Most of us are used to purchasing insurance or taking proactive, protective steps when faced with a significant risk of loss. That is essentially what voters approved in 2015 when voting for bond funds that were to be used to fix our inadequate electric infrastructure in south Columbia. That is what the City Council was doing when it first approved the construction of a new, strategically located, substation and transmission line, and then issued bonds, and approved a related increase in rates. The new substation and connected lines were to have been finished by now.
Unfortunately, in January 2016 the Council chose to “pause” construction with no alternative plan in place. In effect, the City Council canceled our insurance even though we have continued to pay the bills through the increased rates. We also paid approximately $200,000 for studies which confirmed both the substation overloading and the fact that delays are costing us significantly. Yet these studies and their implications were never publicly addressed.
Instead, the Council has added additional load by approving construction of the Westbury subdivision, sidelined our experienced staff on planning issues by referring these to a citizen commission whose members are appointed by the Council, and allowed an exodus of experienced line workers (who work to restore service when outages occur) by not paying competitive salaries. These actions only increase the risk and the need to find solutions.

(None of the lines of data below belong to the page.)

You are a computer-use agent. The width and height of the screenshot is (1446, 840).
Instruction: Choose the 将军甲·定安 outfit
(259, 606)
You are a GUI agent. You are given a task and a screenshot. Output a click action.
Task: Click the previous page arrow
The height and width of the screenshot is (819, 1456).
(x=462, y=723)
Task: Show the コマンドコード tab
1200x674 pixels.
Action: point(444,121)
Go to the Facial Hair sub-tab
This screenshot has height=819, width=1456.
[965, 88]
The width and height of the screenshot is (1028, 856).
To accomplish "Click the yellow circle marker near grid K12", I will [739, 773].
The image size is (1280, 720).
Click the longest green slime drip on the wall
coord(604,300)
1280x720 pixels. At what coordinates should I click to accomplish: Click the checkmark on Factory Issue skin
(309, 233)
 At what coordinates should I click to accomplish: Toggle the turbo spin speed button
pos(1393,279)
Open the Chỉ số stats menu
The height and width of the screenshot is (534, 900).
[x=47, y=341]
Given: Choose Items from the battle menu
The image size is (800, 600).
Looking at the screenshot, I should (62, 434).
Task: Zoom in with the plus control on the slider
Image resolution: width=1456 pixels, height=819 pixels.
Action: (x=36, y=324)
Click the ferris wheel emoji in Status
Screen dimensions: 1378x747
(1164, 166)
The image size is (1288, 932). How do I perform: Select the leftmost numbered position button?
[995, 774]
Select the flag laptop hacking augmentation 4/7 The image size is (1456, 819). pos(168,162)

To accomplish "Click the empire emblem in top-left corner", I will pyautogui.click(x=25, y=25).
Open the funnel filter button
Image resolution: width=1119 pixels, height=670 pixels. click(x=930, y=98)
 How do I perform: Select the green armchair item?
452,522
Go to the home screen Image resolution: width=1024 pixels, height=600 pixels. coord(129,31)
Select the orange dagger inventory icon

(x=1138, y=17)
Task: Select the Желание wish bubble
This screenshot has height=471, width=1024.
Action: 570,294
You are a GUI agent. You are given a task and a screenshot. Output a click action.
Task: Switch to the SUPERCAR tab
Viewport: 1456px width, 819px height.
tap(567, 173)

What the Council does like to talk about is renewable energy. Although renewable energy resources serve an important role in our electric system, they do not eliminate the need for investment in our transmission facilities. Ensuring adequate and reliable electric service presents many complex issues and easy answers are usually wrong. Accurate information and attention to engineering realities are needed if we are to find a way forward.
As we meet the candidates for City Manager, consider the following: Is there a candidate who is willing to challenge the Council when it fails to consider issues that affect our health and welfare? Or when it oversteps the bounds of our Council – Manager form of government? Or when it works to undermine our professional staff? Who is willing to talk openly and honestly to the public about both costs and risks associated with infrastructure needs and failures? Who might move us forward?